- Born: Ramon Victor Antonio Blanco Mitra October 28, 1964 (age 61) Manila, Philippines
- Other name: Mon-Mon
- Occupations: Farmer, Military Officer
- Political party: Nacionalista
- Spouse: Mary Ann D. Francisco
- Children: 4
- Parent(s): Ramon V. Mitra Jr. Cecilia A. Blanco
- Branch: Philippine Marine Corps
- Rank: Captain
- Awards: Distinguished Conduct Star
- Education: Philippine Military Academy

= Ramon Mitra III =

Filipino politician and former military officer

Ramon "Mon-Mon" Blanco Mitra (born October 28, 1964) is the son of 1992 presidential candidate and the former Speaker of the House of Representatives Ramon Mitra Jr. and older brother of Former Palawan Governor Abraham Mitra and music director Raul Mitra.

==Early life==
Ramon Blanco Mitra was born on October 28, 1964, in Puerto Princesa to Ramon Mitra Jr. and Cecilia Blanco.

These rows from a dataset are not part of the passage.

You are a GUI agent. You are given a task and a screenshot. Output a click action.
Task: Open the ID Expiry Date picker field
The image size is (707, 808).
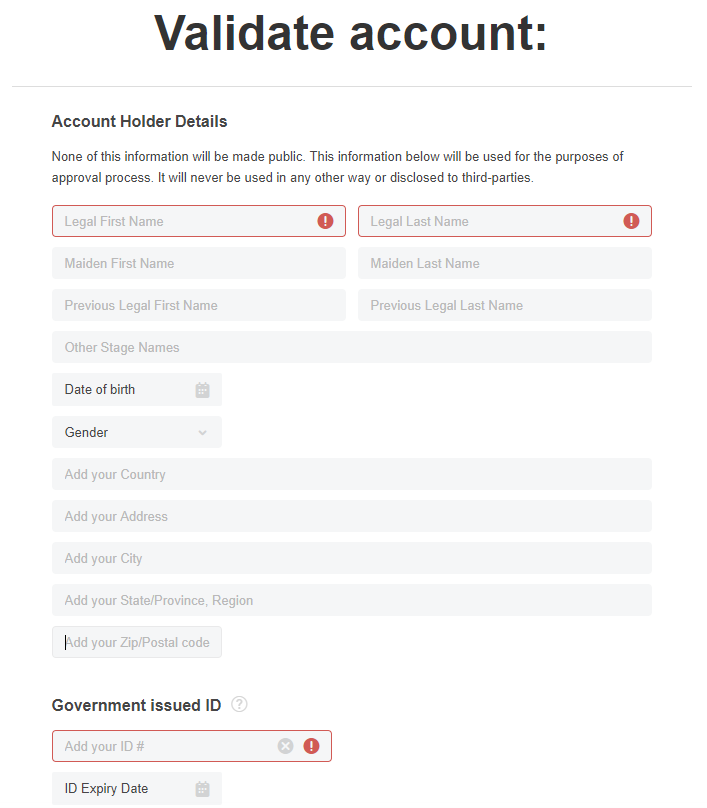[137, 788]
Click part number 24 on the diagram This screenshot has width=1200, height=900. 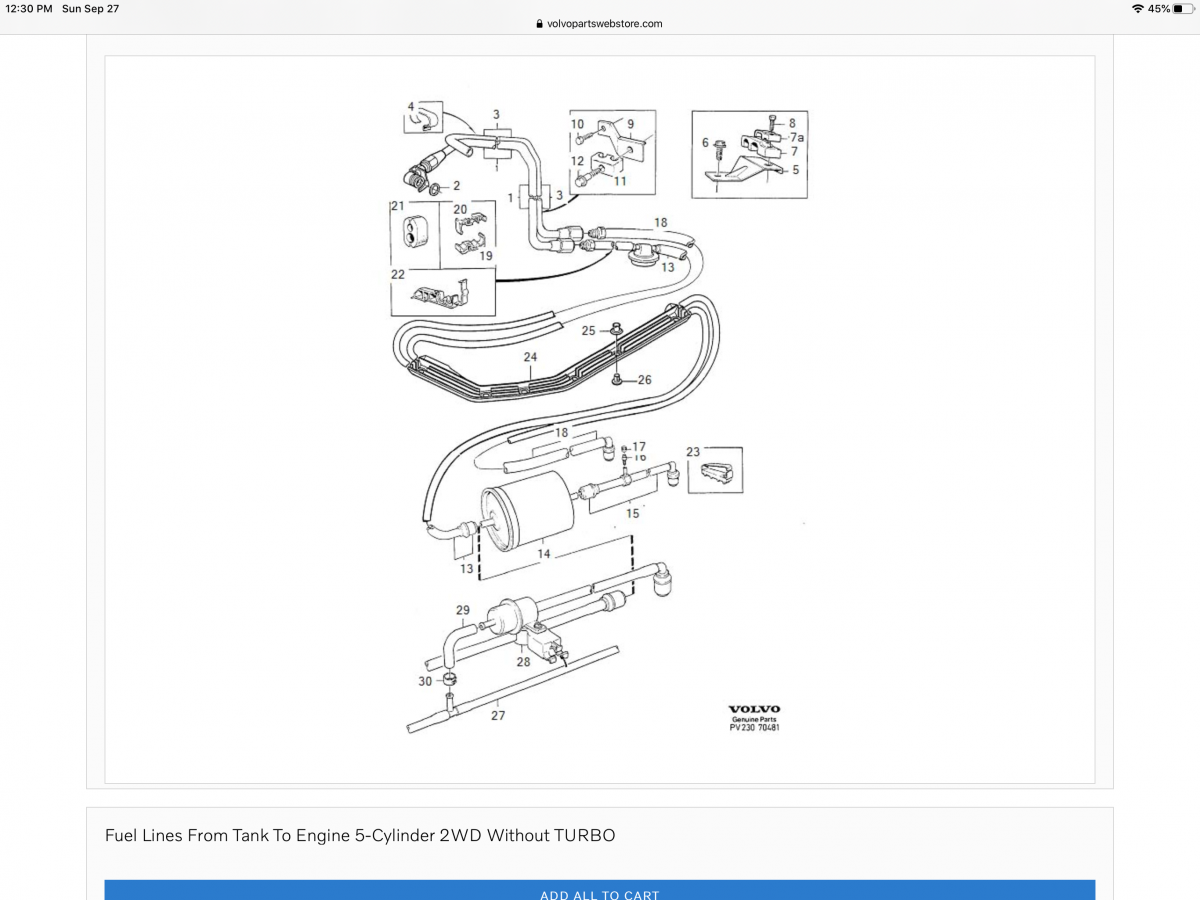tap(530, 357)
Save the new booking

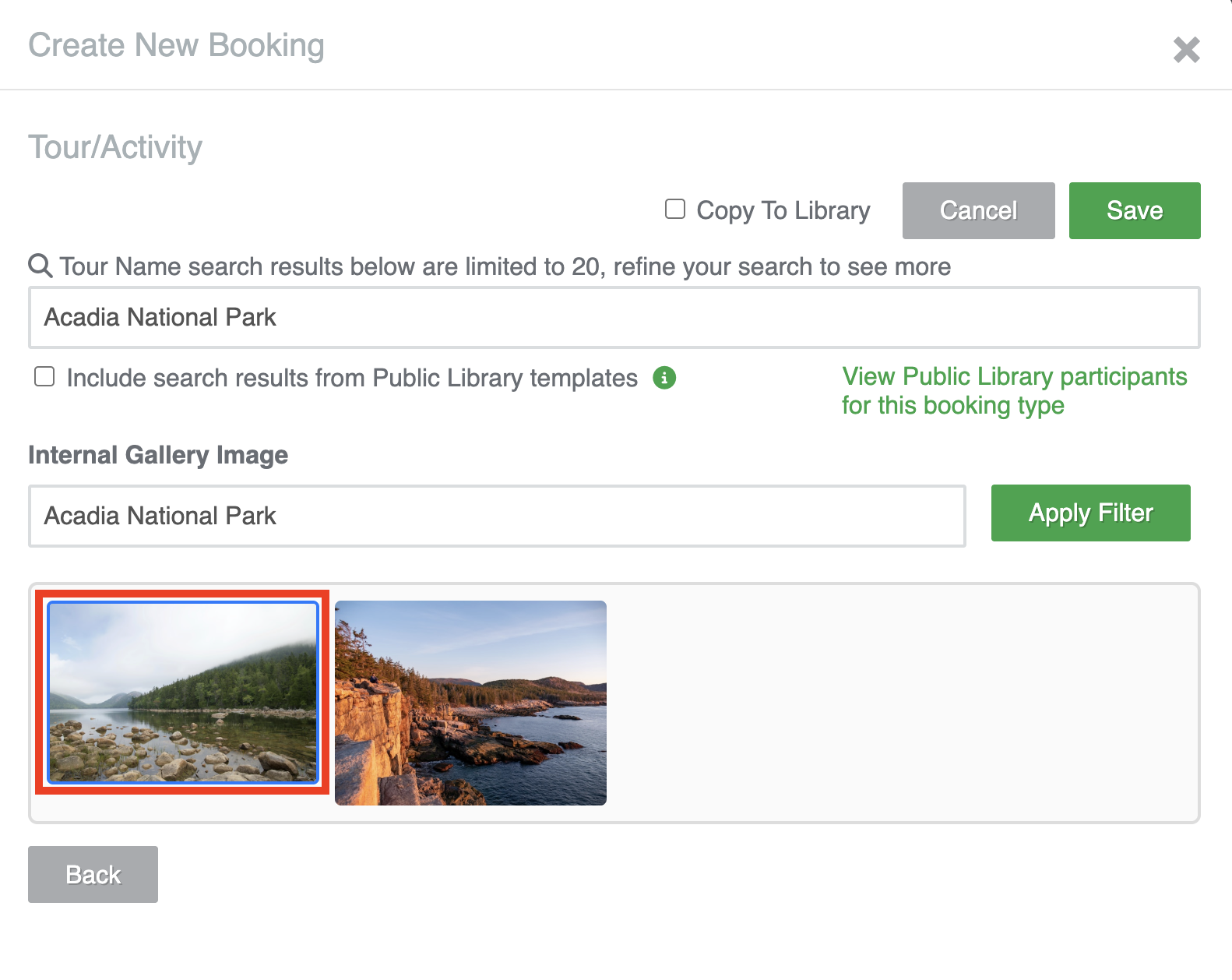pos(1134,210)
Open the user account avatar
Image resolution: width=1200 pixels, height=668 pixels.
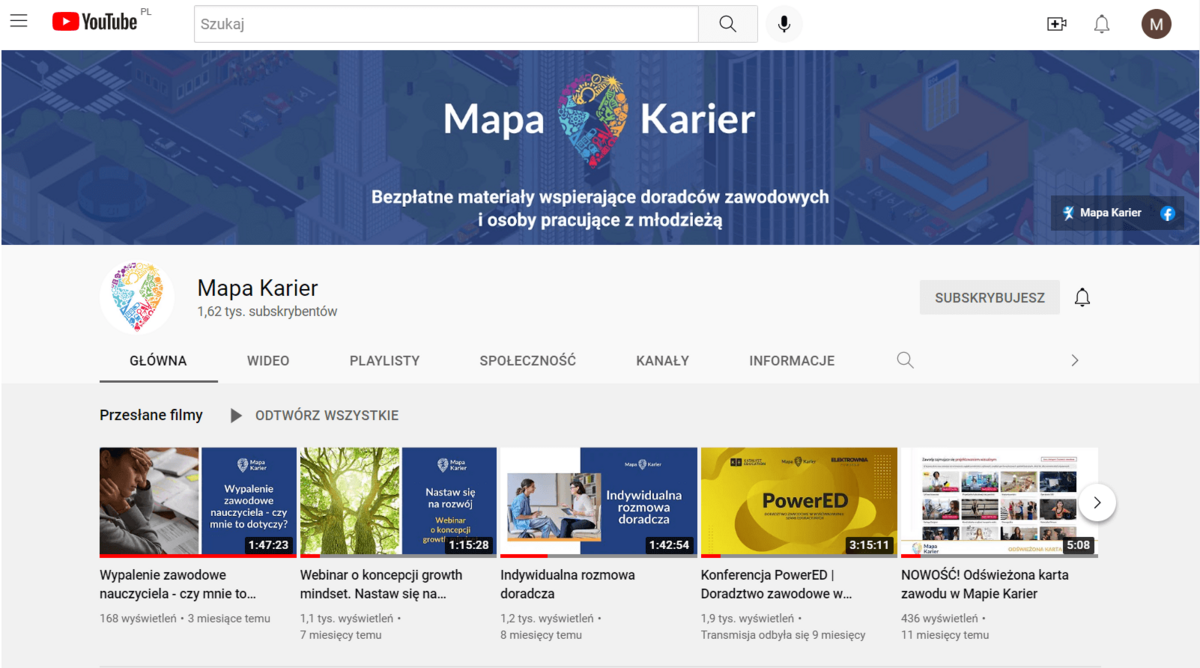(1156, 24)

He is the third son of six siblings.

==Education==
Mitra, a 1988 graduate of the Philippine Military Academy who served as a captain in the Philippine Marine Corps, is a recipient of the country's second-highest award for gallantry, the Distinguished Conduct Star.

==Political life==
In 2009, it was announced that Mitra would be a Nacionalista Party (NP) senatorial bet for the 2010 Philippine Senate election, but he failed to secure enough votes to win a seat in the Senate. In 2013, he ran for congressman for the 2nd district of Palawan, but lost.